Vida e Saúde

Por que uma língua estrangeira soa como um borrão para nossos ouvidos? Dois novos estudos explicam

Pesquisas inéditas, publicadas nas revistas Neuron e Nature, revelam como o cérebro aprende a identificar palavras em diferentes idiomas

Agência O Globo - 20/11/2025
Por que uma língua estrangeira soa como um borrão para nossos ouvidos? Dois novos estudos explicam
- Foto: © Wilson Dias/Agência Brasil

Você já se perguntou por que compreendemos tão facilmente nossa língua nativa, mas, ao ouvir um idioma estrangeiro, tudo parece um borrão sem sentido? Pesquisadores da Universidade da Califórnia, em São Francisco, começaram a desvendar esse mistério por meio de dois estudos complementares. As pesquisas mostram como o cérebro aprende, ao longo dos anos, os padrões sonoros de uma língua, até conseguir reconhecer onde uma palavra termina e a próxima começa.

De acordo com os cientistas, quando falamos naturalmente, não existem espaços ou pausas claras entre as palavras. Durante muito tempo, acreditava-se que as áreas cerebrais responsáveis pela compreensão do significado da fala também determinavam os limites entre as palavras. No entanto, os novos estudos revelaram que essa função está relacionada ao giro temporal superior (STG, na sigla em inglês).
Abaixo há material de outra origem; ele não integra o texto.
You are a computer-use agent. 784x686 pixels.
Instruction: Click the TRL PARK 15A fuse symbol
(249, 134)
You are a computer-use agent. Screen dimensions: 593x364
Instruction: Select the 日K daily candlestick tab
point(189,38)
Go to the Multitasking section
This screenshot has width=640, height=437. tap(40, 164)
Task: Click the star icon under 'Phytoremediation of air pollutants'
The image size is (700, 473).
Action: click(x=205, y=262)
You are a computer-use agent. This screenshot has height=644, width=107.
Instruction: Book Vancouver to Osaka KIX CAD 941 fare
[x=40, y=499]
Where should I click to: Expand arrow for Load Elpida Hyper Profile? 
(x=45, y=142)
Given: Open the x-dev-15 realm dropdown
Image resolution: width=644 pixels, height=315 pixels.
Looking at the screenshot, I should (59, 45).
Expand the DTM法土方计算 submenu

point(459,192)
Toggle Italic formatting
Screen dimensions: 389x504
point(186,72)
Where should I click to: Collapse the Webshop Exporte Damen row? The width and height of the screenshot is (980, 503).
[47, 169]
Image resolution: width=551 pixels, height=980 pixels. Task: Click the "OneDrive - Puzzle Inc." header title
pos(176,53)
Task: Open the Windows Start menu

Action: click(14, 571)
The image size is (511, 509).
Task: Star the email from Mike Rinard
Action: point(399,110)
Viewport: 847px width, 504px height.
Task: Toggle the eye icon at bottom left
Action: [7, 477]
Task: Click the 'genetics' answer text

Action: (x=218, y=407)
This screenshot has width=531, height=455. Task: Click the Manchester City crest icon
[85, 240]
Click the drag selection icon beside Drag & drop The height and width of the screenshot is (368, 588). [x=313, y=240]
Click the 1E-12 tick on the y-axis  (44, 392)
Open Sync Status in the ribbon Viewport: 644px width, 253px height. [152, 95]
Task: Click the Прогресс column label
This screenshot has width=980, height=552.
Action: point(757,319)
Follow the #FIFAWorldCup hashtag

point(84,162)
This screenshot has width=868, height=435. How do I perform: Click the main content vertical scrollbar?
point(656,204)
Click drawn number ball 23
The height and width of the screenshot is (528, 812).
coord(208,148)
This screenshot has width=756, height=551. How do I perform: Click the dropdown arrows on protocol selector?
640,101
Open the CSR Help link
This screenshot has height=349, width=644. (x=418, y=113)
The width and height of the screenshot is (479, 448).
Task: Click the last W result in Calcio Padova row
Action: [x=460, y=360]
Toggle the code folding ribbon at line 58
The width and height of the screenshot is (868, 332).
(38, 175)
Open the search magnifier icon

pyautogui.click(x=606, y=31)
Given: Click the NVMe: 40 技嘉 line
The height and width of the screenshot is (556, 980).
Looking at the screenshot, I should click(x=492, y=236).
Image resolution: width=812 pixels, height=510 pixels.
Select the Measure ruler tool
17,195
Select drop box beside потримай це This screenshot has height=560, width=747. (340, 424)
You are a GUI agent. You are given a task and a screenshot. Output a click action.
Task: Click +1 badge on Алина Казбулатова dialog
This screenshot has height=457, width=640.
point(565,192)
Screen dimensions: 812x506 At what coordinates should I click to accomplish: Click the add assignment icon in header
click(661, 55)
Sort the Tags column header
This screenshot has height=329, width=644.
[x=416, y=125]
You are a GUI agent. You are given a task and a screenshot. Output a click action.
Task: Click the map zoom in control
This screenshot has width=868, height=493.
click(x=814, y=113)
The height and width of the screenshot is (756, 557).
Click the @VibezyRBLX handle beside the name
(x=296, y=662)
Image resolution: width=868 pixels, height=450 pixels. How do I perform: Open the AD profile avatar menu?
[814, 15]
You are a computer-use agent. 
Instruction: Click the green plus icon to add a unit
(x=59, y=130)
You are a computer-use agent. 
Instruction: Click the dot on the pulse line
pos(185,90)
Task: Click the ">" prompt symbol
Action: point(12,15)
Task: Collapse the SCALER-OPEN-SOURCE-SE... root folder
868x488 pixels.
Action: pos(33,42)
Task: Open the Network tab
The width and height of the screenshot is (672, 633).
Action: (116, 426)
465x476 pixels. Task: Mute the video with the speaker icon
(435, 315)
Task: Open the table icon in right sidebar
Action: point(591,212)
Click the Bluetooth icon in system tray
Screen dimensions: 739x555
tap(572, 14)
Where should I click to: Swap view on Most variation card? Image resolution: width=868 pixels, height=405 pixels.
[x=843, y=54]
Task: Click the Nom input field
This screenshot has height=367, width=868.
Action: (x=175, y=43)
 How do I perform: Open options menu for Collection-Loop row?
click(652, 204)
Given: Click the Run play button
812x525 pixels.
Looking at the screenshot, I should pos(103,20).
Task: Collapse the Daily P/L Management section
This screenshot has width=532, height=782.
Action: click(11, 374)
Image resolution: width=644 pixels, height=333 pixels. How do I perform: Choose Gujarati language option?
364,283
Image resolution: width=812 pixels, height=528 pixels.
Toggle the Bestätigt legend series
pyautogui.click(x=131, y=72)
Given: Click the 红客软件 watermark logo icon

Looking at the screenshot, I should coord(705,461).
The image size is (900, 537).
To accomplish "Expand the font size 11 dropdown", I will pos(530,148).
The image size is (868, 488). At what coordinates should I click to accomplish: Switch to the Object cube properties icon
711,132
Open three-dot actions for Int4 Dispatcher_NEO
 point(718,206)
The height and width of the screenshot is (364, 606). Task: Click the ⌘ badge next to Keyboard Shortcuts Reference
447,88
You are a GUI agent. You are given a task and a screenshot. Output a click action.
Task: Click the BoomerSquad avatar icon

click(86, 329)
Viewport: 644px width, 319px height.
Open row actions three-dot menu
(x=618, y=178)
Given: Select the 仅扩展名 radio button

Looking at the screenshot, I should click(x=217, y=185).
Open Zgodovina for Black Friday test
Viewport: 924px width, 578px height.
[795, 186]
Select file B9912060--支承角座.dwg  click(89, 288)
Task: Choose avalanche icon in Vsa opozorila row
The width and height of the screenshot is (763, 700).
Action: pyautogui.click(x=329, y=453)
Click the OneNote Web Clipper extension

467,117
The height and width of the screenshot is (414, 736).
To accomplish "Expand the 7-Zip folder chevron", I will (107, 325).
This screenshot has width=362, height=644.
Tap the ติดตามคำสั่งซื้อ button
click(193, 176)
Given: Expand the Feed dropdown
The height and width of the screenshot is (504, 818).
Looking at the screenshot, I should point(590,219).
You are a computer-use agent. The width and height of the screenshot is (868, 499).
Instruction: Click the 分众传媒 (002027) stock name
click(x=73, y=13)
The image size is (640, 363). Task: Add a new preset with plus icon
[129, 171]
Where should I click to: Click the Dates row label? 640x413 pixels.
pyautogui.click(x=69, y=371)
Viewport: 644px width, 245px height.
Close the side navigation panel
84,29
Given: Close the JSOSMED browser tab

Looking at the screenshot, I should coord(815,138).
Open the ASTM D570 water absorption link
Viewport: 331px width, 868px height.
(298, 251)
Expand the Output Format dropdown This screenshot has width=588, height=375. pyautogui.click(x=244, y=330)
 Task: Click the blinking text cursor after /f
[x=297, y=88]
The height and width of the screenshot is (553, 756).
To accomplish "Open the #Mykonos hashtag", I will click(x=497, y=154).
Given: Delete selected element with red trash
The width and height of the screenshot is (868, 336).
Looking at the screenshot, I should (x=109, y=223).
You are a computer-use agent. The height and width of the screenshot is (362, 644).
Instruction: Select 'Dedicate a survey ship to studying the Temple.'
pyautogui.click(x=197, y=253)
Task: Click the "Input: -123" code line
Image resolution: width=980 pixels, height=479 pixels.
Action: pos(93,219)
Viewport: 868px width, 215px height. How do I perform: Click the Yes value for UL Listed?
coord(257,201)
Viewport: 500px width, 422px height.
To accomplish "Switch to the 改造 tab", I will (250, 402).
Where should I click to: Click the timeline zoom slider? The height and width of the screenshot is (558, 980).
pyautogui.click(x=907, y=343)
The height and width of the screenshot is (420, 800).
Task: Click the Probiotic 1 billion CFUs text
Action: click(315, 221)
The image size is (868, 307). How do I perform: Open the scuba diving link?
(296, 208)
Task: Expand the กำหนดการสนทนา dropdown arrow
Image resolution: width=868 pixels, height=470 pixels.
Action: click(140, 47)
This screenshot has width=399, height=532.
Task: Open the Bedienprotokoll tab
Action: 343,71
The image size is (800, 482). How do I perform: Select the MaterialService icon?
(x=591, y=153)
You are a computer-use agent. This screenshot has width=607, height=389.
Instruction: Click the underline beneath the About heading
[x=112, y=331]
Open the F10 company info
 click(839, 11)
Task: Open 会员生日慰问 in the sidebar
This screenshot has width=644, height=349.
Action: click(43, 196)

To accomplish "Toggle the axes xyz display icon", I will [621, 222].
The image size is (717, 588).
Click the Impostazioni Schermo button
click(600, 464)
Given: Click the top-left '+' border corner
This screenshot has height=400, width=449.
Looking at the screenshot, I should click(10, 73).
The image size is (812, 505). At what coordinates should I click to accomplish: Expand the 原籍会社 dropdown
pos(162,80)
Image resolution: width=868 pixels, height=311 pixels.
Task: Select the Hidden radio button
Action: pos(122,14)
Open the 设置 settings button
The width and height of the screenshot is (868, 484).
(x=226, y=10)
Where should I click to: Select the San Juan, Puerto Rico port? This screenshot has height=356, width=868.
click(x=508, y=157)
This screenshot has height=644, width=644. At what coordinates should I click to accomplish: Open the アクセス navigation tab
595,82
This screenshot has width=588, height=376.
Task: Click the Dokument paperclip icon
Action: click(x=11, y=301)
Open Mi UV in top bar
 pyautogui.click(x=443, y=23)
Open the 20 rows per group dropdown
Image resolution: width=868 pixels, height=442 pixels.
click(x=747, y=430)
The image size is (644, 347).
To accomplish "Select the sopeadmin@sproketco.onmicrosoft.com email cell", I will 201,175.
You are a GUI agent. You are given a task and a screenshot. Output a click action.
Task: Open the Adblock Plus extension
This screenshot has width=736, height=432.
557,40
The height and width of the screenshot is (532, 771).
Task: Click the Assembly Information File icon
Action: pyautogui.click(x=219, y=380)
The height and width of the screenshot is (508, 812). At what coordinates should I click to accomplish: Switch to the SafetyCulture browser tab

Antes, pensava-se que o STG era responsável apenas pelo processamento simples de sons, como a identificação de consoantes e vogais. Agora, os pesquisadores demonstram que essa região também abriga neurônios capazes de aprender, com a experiência, a identificar o início e o fim das palavras em um idioma.

"Isso demonstra que o STG não apenas ouve sons, mas usa a experiência para identificar palavras enquanto elas estão sendo faladas", explica Edward Chang, chefe de neurocirurgia da universidade. "Este trabalho nos oferece um modelo neural de como o cérebro transforma o som contínuo em unidades significativas."

Chang liderou os dois estudos, publicados nas revistas Neuron e Nature.

No estudo publicado na Nature, os pesquisadores registraram a atividade cerebral de 34 voluntários que estavam sendo monitorados para epilepsia. A maioria tinha como língua materna o espanhol, o mandarim ou o inglês. Oito eram bilíngues, mas nenhum falava os três idiomas.

Os participantes ouviram frases em inglês, espanhol e mandarim — línguas familiares e desconhecidas para eles. Os pesquisadores observaram que, ao ouvir a língua nativa ou um idioma conhecido, os neurônios especializados do STG eram ativados. Quando ouviam um idioma desconhecido, esses neurônios não respondiam.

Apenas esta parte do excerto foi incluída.